■ Material provided:
┄┄┄┄┄┄

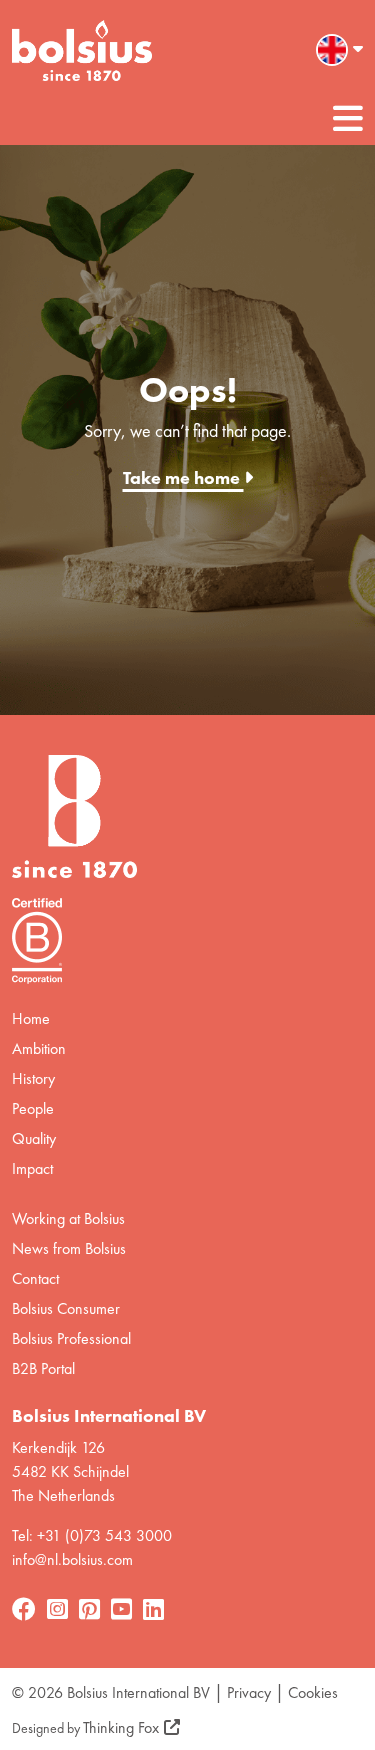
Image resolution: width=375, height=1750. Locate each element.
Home (31, 1018)
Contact (35, 1278)
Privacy (249, 1692)
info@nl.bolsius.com (72, 1559)
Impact (32, 1168)
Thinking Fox (121, 1727)
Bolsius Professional (71, 1338)
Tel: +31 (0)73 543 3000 (92, 1535)
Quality (34, 1138)
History (33, 1078)
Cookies (313, 1692)
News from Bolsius (69, 1248)
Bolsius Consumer (66, 1308)
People (33, 1108)
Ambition (39, 1048)
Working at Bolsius (68, 1218)
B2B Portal (43, 1368)
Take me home (183, 477)
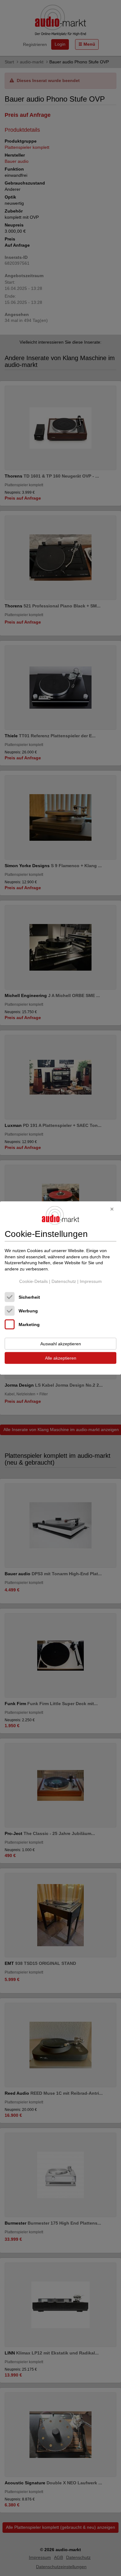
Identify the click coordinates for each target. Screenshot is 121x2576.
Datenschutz (64, 1281)
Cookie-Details (33, 1281)
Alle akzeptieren (60, 1358)
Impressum (91, 1281)
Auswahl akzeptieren (60, 1343)
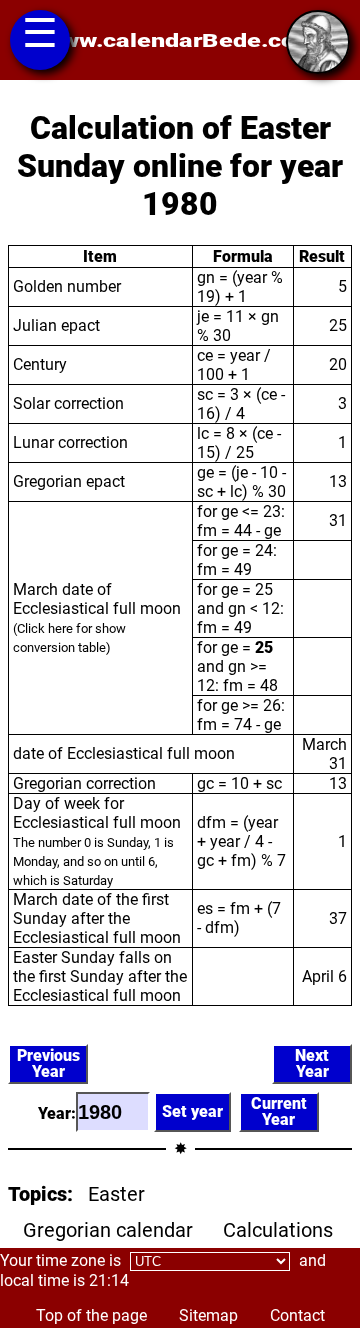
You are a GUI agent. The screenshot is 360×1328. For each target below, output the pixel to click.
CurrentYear (279, 1111)
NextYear (312, 1063)
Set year (192, 1111)
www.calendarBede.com (180, 40)
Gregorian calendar (108, 1230)
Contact (297, 1315)
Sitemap (208, 1315)
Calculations (278, 1230)
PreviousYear (48, 1063)
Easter (116, 1194)
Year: (57, 1113)
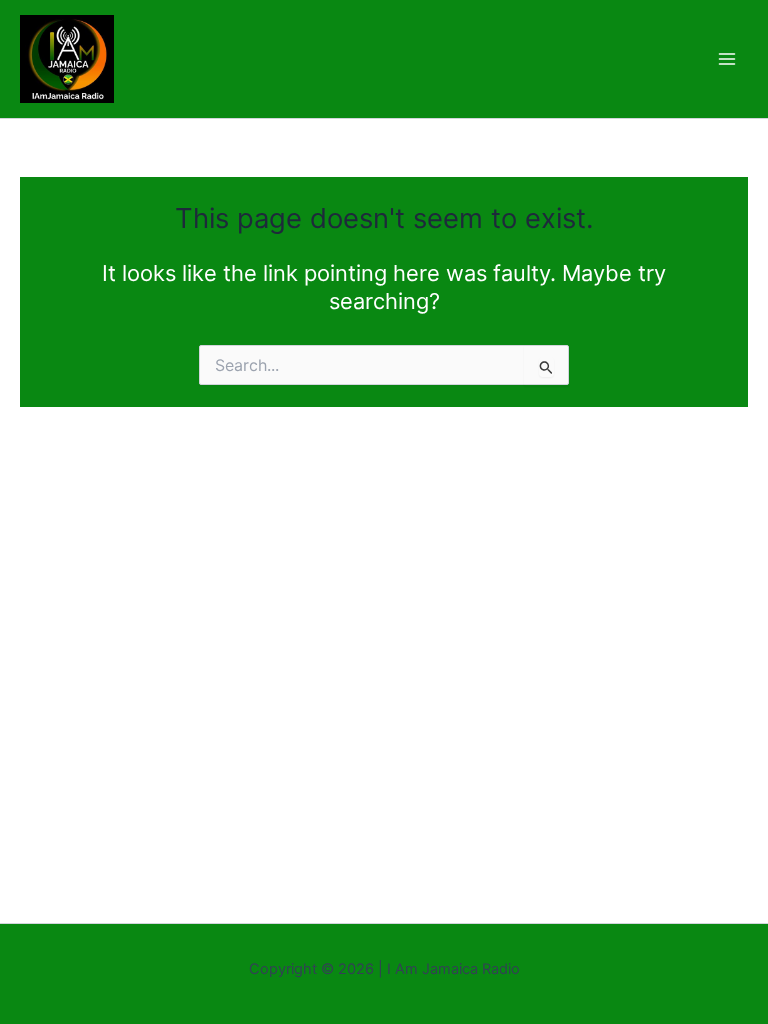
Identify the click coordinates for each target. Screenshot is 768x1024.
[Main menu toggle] (727, 59)
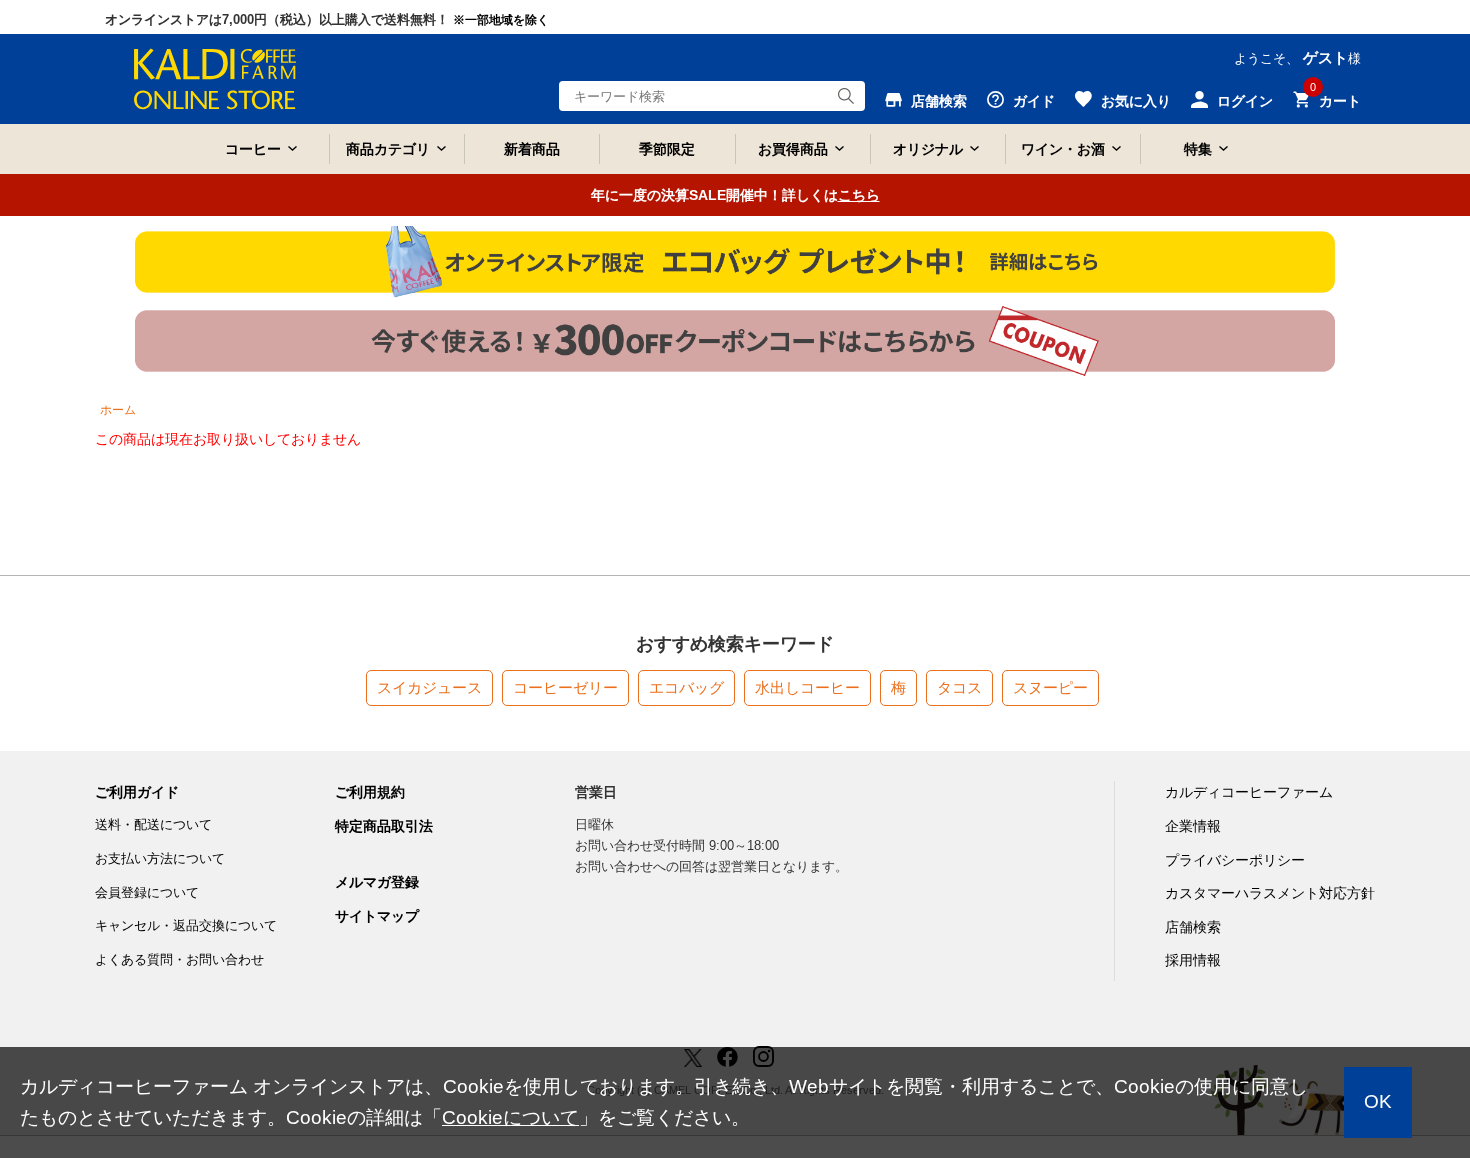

┄┄┄┄┄┄

■ About this exercise: Excluding pictures, copy exactly the lines from the line containing "Working at Bolsius (68, 1218)" through the last line of the data, inclusive.

■ Completed task:
Working at Bolsius (68, 1218)
B2B Portal (43, 1368)
Take me home (183, 477)
Identify the click coordinates for each target. Screenshot is 121x2576.
Datenschutz (64, 1281)
Cookie-Details (33, 1281)
Alle akzeptieren (60, 1358)
Impressum (91, 1281)
Auswahl akzeptieren (60, 1343)
You are a GUI agent. The screenshot is 360×1328. For each target below, output the pixel to click.
CurrentYear (279, 1111)
NextYear (312, 1063)
Set year (192, 1111)
www.calendarBede.com (180, 40)
Gregorian calendar (108, 1230)
Contact (297, 1315)
Sitemap (208, 1315)
Calculations (278, 1230)
PreviousYear (48, 1063)
Easter (116, 1194)
Year: (57, 1113)
Identify the click coordinates for each target. Screenshot is 768x1024.
[Main menu toggle] (727, 59)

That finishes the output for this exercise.